Start of Material to process

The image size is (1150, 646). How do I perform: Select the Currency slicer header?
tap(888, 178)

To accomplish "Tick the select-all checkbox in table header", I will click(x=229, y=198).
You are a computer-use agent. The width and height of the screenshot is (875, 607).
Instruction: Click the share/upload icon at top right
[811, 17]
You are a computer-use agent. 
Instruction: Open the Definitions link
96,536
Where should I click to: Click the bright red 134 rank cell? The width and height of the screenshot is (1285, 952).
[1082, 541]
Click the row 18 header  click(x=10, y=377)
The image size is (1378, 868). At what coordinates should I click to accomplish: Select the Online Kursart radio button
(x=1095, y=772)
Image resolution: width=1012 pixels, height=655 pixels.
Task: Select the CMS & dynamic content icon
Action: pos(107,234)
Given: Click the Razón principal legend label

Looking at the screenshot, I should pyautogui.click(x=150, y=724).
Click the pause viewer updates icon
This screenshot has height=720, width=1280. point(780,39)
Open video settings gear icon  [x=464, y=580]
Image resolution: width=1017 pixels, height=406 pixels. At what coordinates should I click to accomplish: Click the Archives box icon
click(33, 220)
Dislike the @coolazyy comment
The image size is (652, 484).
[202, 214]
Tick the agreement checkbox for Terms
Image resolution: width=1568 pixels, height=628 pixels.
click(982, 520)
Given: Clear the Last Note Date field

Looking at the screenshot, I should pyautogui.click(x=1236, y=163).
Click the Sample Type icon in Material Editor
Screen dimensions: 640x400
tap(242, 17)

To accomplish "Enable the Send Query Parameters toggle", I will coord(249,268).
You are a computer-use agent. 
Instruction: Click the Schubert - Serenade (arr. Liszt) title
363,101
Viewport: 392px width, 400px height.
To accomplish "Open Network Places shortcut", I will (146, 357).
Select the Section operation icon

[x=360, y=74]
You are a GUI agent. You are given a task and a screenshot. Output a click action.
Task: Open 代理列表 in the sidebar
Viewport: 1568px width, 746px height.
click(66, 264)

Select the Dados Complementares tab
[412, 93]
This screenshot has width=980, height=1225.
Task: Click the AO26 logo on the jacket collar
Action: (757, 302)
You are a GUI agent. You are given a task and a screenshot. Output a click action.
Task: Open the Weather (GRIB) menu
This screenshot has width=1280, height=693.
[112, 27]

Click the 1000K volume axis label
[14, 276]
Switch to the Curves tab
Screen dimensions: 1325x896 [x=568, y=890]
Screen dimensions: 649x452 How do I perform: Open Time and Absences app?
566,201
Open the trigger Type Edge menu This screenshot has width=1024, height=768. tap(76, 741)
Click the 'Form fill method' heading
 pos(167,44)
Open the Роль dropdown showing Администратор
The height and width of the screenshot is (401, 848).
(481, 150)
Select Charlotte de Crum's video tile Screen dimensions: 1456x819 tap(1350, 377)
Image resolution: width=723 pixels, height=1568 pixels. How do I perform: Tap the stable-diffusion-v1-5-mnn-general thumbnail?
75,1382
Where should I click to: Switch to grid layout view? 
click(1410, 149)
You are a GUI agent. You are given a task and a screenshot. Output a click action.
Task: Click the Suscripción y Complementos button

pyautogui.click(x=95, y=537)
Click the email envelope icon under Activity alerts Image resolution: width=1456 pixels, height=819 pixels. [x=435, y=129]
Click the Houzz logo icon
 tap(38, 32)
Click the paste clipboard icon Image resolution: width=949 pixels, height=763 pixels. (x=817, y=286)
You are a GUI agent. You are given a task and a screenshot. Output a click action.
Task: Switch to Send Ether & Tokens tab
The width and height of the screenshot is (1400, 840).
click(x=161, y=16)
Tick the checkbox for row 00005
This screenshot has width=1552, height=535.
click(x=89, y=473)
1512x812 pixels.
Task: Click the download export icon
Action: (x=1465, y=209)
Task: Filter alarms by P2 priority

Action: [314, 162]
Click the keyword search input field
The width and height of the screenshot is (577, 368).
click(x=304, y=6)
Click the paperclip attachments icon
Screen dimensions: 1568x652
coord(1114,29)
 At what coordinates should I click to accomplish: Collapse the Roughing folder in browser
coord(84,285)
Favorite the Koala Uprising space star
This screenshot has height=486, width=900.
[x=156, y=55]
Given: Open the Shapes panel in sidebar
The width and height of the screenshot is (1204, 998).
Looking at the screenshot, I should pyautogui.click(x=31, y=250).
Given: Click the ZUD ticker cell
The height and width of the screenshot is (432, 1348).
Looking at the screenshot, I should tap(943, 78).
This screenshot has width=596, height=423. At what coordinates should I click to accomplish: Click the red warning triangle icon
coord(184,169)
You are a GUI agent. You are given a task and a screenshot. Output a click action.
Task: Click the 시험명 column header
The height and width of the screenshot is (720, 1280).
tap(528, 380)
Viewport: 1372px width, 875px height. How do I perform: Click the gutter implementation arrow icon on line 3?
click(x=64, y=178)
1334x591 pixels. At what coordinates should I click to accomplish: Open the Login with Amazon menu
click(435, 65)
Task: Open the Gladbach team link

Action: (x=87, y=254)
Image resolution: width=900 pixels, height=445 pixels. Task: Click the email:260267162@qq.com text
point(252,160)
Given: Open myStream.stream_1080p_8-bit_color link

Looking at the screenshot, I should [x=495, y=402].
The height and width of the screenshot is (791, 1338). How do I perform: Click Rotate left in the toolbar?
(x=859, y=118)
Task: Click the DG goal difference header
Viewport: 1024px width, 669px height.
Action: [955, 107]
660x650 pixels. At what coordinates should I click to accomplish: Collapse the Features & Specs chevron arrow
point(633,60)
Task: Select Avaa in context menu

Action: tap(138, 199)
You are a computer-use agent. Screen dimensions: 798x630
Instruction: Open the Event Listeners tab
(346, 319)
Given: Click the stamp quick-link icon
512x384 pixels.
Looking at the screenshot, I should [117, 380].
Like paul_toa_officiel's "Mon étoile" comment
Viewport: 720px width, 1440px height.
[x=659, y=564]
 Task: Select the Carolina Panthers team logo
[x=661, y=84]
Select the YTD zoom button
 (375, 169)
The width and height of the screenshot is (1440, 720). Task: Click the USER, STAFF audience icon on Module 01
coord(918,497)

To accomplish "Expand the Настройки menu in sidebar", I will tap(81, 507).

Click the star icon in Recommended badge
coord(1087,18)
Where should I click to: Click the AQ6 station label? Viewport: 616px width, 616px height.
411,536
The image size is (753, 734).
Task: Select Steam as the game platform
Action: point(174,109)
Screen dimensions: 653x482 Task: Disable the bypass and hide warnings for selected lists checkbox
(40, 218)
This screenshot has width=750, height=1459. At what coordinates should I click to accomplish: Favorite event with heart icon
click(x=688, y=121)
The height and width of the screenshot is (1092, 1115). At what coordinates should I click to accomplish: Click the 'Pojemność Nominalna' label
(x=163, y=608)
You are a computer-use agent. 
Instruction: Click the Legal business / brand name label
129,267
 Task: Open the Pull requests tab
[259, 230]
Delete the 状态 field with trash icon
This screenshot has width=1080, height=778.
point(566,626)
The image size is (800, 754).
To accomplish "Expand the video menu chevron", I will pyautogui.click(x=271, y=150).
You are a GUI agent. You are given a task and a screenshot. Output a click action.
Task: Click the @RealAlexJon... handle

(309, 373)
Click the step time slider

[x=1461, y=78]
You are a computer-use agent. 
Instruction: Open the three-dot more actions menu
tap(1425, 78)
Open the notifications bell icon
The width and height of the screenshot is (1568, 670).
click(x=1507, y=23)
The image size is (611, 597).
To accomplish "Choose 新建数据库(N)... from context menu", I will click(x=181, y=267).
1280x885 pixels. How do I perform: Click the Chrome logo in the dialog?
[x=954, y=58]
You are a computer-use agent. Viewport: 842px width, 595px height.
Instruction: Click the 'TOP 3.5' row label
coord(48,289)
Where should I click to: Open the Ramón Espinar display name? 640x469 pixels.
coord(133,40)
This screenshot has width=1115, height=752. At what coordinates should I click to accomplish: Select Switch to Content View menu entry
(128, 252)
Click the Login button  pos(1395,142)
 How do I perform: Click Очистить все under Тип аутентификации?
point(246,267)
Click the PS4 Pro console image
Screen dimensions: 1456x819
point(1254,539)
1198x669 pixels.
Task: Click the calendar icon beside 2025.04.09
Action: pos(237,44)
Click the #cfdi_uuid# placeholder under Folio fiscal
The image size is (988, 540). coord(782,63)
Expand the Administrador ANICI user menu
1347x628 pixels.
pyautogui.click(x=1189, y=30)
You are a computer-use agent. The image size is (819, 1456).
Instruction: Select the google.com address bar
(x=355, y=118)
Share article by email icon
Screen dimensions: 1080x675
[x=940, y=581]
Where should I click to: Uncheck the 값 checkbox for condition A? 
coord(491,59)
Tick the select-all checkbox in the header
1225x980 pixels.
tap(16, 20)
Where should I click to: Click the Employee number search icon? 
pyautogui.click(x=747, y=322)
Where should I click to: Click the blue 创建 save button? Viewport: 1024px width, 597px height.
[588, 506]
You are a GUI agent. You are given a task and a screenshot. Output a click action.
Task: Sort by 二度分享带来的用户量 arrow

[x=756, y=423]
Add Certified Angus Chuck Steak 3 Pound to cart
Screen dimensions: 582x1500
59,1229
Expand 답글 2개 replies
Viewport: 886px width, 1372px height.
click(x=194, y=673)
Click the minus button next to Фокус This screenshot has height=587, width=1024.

End of Material to process

Where in the records does the word "sidebar" appear? Copy each line that holds it.

* Answer to this task:
Task: Open 代理列表 in the sidebar
Given: Open the Shapes panel in sidebar
To accomplish "Expand the Настройки menu in sidebar", I will tap(81, 507).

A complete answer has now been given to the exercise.